Instructions for the task: Give everything from "Second, the driving" down to "of human rights." in the text on Western-led peacebuilding again, renaming "peace operations" as "peace missions" wherever it occurs.

Second, the driving forces for peace operations are Western governments. They carry the biggest part of the financial burden, commit the biggest number of troops and implement the policy. They have a majority among the veto powers in the UN Security Council and a leading role in the peace operations themselves. NATO operations are by definition an exclusively Western domain.

The new form of peace operations, combining peacekeeping with active peacebuilding efforts, has been realised above all in Bosnia, Afghanistan and Kosovo, following Western military intervention. NATO assures security; the UN, the OSCE, the EU and other actors build up state institutions, strengthen democracy, promote the return of refugees, and support minorities as well as the respect of human rights.

Such peacebuilding, however, implies direct political intervention, from outside, into the political and social life of another state. Hence, peacebuilding is based on political influence, because it could not otherwise be realised through the consensus relationship of traditional peacekeeping. There are different expressions of power, directly or indirectly used by Western governments to influence local partners so that they deliver what the international side expects from them.

  • Power relationship: In many cases the mere relationship of power between the two sides assures the expected behaviour on the local side. The peace agreement at the end of the war in Yugoslavia was signed at US air force base Dayton, Ohio, an impressive setting that had an impact on the signing partners.
  • Access to international cooperation and assistance: Granting or refusing access to international organisations, such as the Council of Europe or the EU, or to their assistance programmes, or to assistance from the IMF and the World Bank, is used to influence local actors. In the Balkans, the EU has applied this ‘sticks and carrots’ approach extensively. Only after Croatia had handed over the indicted war criminal, Ante Gotovina in December 2005, were EU membership negotiations initiated. In Indonesia, pressure from the IMF obtained the necessary concessions from Jakarta in 1999 for resolving the East-Timor conflict.
  • Political positioning: There are conflicts in which the West has had direct influence and has worked towards establishing a new government, ready to cooperate in the international peace project. In Afghanistan, president Karzai was put in power by the Bonn Conference in December 2001; only afterwards he was democratically endorsed.

[Items in a dataset]
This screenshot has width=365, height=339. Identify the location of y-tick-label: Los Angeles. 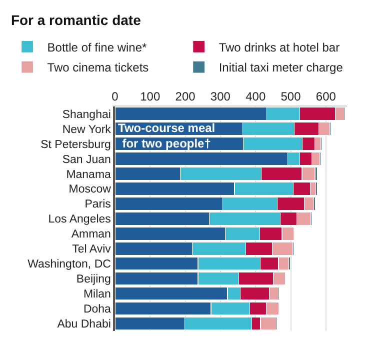
(80, 220).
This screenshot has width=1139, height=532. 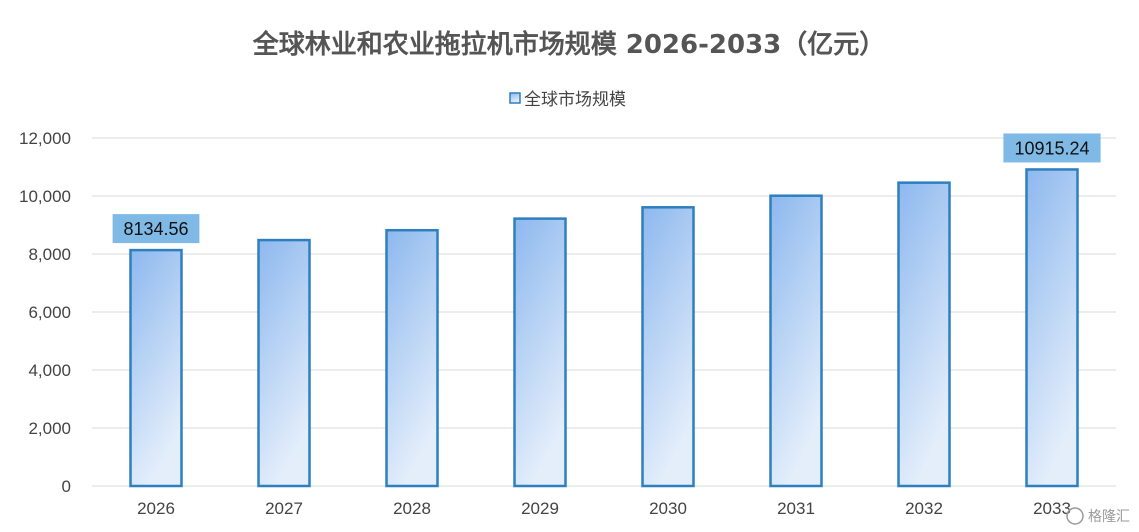 I want to click on x-tick-label: 2030, so click(x=668, y=508).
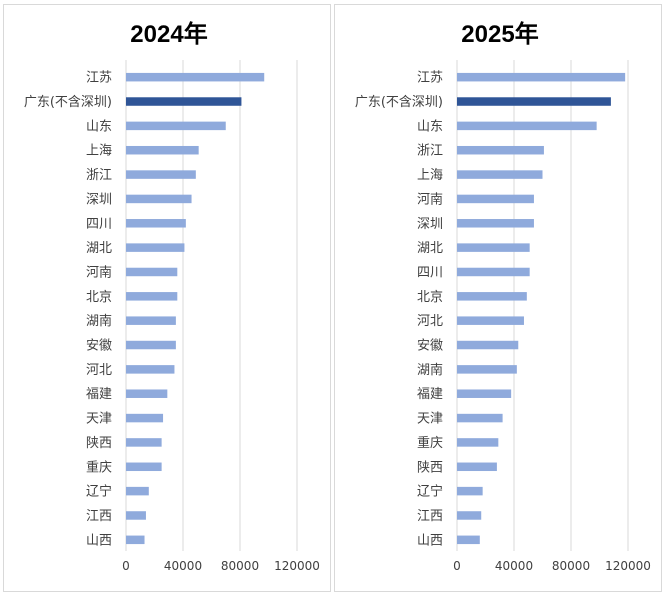  I want to click on chart-title: 2025年, so click(500, 34).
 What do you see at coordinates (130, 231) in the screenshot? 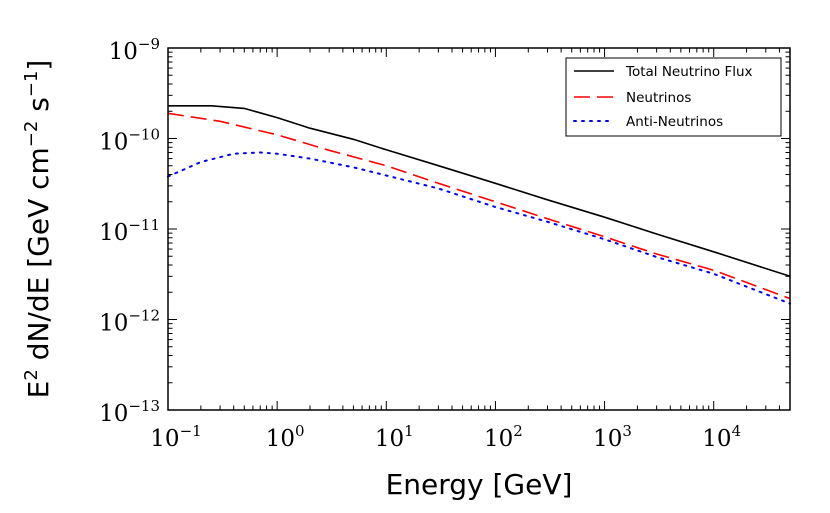
I see `y-tick-label: 10−11` at bounding box center [130, 231].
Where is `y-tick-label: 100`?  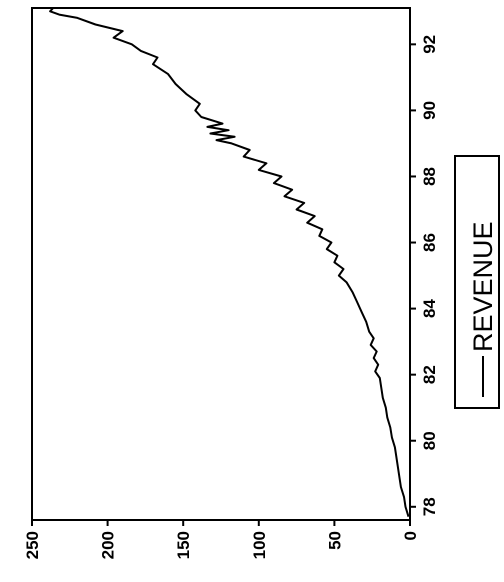 y-tick-label: 100 is located at coordinates (260, 545).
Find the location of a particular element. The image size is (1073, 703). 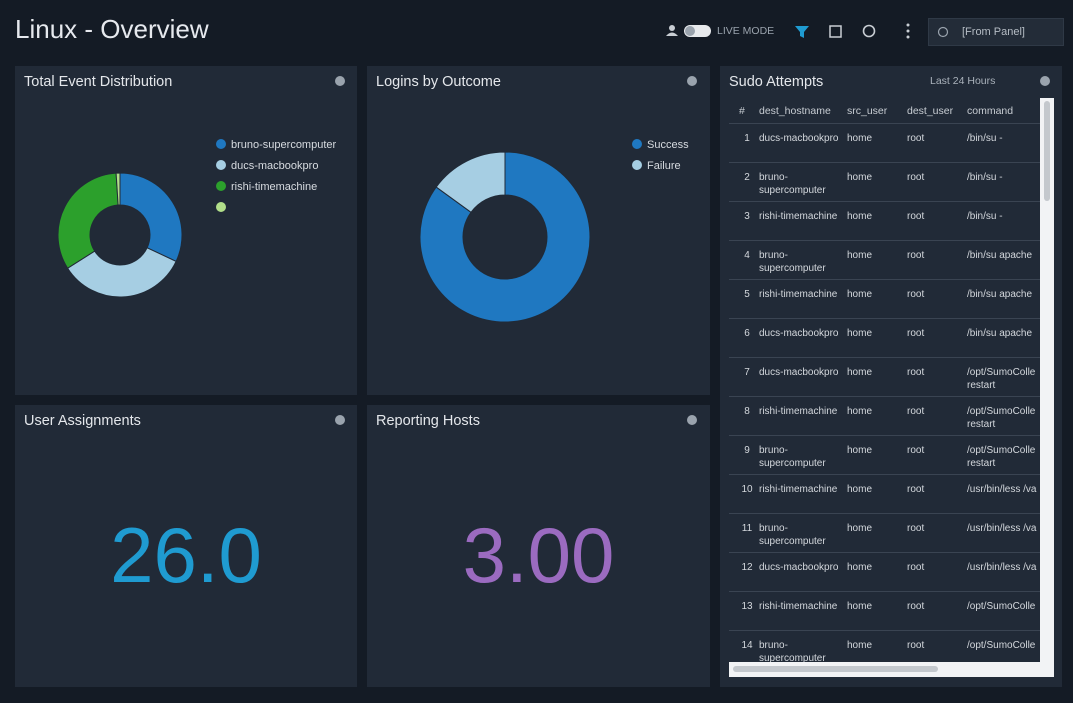

table-cell: 10 is located at coordinates (747, 490).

Reply:
Second, the driving forces for peace missions are Western governments. They carry the biggest part of the financial burden, commit the biggest number of troops and implement the policy. They have a majority among the veto powers in the UN Security Council and a leading role in the peace missions themselves. NATO operations are by definition an exclusively Western domain.

The new form of peace missions, combining peacekeeping with active peacebuilding efforts, has been realised above all in Bosnia, Afghanistan and Kosovo, following Western military intervention. NATO assures security; the UN, the OSCE, the EU and other actors build up state institutions, strengthen democracy, promote the return of refugees, and support minorities as well as the respect of human rights.